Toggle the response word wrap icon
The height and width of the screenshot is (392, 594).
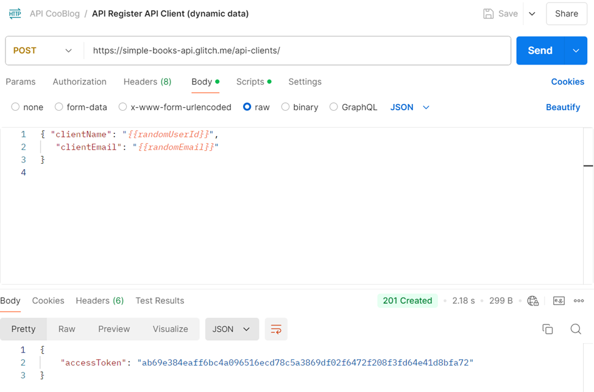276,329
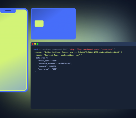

───

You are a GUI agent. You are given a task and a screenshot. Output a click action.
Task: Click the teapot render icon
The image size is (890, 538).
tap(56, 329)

───

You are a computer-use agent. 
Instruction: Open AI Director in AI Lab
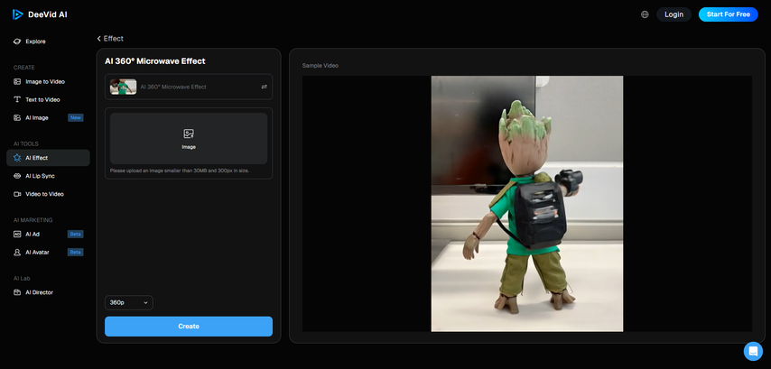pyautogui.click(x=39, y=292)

───

#### [WHAT TO WORK ON]
From the entries above, work out the number of lines containing the string "icon" and give that number by itself.

#### [ANSWER SPACE]
2